Entre le 6 novembre et le 31 décembre 2023, les femmes “ont travaillé gratuitement” selon le collectif Les Glorieuses. Dans le même temps, les postes décisionnaires demeurent très largement occupés par des hommes. Sans y voir une causalité, il convient de s’interroger sur les manifestations des inégalités de genre au travail.
Vous avez dit paternalisme ?
En France en 2022, les femmes occupaient 3,75 % des 80 postes de Président ou Directeur Général des entreprises du CAC 40. Seulement 2 femmes sont présidentes du conseil d’administration, une seule est directrice générale et aucune n’est PDG. Si la loi Rixian a accru leur représentation dans les CA et les comités exécutifs à 30 %, elles y occupent toutefois des postes plus fonctionnels (RH, RSE, communication…) qu’opérationnels (direction générale, commerciale…) encore très majoritairement masculins (86 %).
Si l’entreprise privée révèle un certain patriarcat dans le monde du travail, elle connaît paradoxalement un éloignement du modèle “paternaliste” dans sa gestion.
Le style paternaliste, mis en avant au XIX et XXe siècle se définit ainsi : « Attitude du chef d’entreprise qui, de sa seule initiative, octroie à son personnel des avantages sociaux dans le but d’affermir son autorité ; comportement bienveillant et autoritaire du patron envers ses salariés.» Or, en tant que cheffe d’entreprise, je m’interroge parfois, n’était-il pas un style de management moins pernicieux que celui qui se développe à l’époque contemporaine plus diffus mais tout aussi contraignant ?
Cette interrogation n’empêche pas d’œuvrer pour plus d’égalité entre les hommes et les femmes, ni de déconstruire une culture diffuse du « père de famille » qui serait le seul majeur à la maison, au travail et en politique : elle se veut une piste de réflexion.
Innovation et territoire : le passé devenu futur ?
De nos jours certaines entreprises choisissent un ancrage territorial au plus proche de leur production, une hiérarchie et des processus décisionnels clairs afin d’éloigner toute « tyrannie de l’informel » , dans une volonté de proximité. Par exemple, la Belle Iloise, dirigée par Caroline Hilliet-Lebranchu, cherche à valoriser un patronal local, dont l’objectif ne serait pas seulement la recherche de profit mais aussi les externalités positives.
De même, certaines structures semblent (re)découvrir le mutualisme ou la coopérative comme une manière de contrer la financiarisation de l’économie et la perte de pouvoir qu’elle peut impliquer.

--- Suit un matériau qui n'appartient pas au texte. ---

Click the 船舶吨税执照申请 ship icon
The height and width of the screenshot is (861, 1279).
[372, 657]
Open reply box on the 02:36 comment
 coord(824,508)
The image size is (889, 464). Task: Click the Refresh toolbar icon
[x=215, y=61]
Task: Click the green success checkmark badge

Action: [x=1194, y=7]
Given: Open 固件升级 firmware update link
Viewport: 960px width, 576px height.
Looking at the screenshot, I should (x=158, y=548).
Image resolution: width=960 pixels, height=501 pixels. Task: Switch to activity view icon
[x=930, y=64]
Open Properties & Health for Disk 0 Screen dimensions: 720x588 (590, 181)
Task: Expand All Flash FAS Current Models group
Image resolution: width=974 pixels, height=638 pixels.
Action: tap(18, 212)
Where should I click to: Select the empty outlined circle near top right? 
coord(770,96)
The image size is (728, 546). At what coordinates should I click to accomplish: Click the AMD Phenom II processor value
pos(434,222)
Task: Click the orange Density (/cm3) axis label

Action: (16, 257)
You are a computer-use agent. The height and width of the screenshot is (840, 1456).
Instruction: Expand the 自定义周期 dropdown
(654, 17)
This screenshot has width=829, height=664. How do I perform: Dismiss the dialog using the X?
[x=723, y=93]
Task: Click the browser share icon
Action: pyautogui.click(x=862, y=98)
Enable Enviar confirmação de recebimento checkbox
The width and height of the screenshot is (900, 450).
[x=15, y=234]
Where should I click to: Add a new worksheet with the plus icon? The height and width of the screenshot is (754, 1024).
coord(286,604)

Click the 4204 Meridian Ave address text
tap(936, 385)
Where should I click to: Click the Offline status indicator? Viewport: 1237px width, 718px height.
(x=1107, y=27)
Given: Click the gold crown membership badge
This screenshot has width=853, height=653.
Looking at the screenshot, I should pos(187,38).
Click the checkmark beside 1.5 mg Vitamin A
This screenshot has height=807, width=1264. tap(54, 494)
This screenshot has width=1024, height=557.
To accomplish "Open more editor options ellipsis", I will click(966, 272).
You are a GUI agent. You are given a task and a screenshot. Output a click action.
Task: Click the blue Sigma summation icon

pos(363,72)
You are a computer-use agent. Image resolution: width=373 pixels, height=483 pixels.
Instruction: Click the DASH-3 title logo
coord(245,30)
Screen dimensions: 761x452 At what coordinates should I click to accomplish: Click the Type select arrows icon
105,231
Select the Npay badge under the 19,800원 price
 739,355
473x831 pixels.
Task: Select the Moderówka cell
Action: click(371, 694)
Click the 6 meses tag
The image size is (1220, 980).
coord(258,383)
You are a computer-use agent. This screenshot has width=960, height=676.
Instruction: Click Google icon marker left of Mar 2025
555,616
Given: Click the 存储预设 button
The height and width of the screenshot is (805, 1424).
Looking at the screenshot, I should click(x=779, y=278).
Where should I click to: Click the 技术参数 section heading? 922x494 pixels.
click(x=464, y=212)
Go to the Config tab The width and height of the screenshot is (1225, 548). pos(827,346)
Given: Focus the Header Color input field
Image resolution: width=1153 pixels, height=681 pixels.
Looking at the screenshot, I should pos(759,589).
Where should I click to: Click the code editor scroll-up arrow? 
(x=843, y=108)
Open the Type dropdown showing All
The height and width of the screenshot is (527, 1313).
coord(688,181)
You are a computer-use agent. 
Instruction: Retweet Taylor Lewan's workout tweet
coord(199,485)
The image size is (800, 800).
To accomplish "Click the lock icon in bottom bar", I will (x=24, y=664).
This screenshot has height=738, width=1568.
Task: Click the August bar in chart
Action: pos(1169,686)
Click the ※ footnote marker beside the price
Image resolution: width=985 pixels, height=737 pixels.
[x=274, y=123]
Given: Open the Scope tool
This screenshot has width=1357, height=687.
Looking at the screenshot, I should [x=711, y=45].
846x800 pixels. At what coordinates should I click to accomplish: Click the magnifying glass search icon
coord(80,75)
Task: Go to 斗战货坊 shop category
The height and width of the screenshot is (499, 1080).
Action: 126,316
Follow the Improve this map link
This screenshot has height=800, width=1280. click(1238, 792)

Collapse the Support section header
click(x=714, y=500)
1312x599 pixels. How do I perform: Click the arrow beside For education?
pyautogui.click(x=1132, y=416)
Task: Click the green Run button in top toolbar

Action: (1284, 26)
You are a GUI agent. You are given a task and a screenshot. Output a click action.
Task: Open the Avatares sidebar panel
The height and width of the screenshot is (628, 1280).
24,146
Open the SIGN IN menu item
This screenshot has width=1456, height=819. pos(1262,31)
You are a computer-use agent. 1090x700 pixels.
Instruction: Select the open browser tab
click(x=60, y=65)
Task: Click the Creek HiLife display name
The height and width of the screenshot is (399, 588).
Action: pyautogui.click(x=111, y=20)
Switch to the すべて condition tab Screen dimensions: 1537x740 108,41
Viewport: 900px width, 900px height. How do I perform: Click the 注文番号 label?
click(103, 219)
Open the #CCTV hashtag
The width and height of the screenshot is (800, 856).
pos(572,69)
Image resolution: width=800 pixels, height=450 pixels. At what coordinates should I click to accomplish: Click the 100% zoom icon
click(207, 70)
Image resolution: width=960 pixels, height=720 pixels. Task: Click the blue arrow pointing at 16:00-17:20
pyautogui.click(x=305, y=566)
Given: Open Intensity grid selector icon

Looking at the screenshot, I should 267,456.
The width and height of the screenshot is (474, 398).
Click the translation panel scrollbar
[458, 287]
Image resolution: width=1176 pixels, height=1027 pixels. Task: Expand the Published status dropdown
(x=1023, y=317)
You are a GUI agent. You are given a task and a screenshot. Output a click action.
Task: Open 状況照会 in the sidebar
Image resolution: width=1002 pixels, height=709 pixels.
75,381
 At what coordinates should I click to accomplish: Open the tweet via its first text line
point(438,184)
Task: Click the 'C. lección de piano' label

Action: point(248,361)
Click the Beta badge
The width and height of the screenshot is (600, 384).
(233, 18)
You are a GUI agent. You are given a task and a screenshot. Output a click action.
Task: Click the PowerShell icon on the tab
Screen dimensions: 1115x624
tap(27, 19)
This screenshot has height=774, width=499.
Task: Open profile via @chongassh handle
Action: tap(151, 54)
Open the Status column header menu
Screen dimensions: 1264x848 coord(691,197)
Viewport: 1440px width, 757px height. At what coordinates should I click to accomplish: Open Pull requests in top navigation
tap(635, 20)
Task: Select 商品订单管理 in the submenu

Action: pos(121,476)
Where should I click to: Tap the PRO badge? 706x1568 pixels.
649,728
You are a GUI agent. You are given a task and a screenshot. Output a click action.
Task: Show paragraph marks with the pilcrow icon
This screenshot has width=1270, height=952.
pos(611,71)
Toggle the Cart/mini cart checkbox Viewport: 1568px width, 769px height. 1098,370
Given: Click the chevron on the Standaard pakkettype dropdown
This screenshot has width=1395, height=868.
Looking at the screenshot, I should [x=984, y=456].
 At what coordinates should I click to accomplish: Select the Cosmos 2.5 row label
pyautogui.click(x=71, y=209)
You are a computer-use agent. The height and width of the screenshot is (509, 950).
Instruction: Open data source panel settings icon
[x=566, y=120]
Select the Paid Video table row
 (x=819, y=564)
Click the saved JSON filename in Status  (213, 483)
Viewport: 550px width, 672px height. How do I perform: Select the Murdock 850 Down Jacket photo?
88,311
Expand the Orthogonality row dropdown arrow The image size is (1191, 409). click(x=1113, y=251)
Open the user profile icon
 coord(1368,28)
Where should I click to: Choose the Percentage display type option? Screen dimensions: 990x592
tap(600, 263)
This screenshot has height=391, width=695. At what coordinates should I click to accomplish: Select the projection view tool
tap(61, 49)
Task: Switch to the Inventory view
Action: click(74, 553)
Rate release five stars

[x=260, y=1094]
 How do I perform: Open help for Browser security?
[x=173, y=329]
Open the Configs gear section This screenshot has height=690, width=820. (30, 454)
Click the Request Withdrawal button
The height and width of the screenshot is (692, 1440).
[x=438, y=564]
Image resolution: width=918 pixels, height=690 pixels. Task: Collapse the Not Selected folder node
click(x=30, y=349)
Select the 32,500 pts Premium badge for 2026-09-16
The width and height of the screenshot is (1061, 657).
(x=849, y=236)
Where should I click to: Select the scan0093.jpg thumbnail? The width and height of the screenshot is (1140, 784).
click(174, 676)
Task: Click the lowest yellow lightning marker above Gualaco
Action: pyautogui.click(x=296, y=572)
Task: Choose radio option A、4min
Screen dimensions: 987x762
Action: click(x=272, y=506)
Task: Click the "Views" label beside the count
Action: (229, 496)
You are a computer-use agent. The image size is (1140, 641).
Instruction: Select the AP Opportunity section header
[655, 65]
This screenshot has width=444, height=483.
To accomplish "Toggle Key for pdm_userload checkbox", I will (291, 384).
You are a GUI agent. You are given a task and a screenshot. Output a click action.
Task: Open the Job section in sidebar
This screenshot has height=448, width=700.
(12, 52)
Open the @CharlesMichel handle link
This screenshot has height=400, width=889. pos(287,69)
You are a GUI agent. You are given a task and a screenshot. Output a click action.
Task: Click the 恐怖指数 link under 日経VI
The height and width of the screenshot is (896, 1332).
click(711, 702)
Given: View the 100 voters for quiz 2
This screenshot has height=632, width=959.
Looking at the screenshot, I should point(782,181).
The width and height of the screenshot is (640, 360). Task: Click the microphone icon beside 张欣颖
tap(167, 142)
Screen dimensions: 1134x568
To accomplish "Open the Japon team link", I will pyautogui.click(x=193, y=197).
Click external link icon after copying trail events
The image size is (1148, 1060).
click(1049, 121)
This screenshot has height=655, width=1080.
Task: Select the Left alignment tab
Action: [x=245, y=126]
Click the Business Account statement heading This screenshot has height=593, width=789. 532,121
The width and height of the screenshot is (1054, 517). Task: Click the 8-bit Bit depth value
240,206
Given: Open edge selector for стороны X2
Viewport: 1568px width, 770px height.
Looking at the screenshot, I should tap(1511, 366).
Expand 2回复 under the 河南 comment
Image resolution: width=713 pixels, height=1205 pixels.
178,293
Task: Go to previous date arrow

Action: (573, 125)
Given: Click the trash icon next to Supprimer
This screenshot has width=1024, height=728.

Enfin, d’autres organisations comme la MAIF ne semblent jamais s’en être départies. Pour autant, il ne s’agit pas d’un retour en arrière, sinon, dans le contexte actuel, de rechercher des voies qui permettent à l’entreprise d’être un acteur politique à part entière et de répondre aux enjeux actuels. Il me semble que ces pistes sont à approfondir et à répliquer, afin d’évaluer par l’expérience si elles permettent de répondre aux maux du travail, de l’entreprise et de la société,dont l’égalité homme-femme mais aussi la soutenabilité.
C’est pourquoi, j’ose poser la question suivante : ne serait-il pas intéressant d’explorer un style maternaliste dans l’entreprise qui permettrait à la fois à abolir les inégalités hommes-femmes tout en conservant les avantages du paternalisme sans ses inconvénients ?
C’est évidemment un pari, qui n’a pas encore été tenté, mais cela peut être aussi une promesse : mettre l’humain au cœur de nos entreprises et lutter contre toute forme de despotisme, aussi doux soit-il.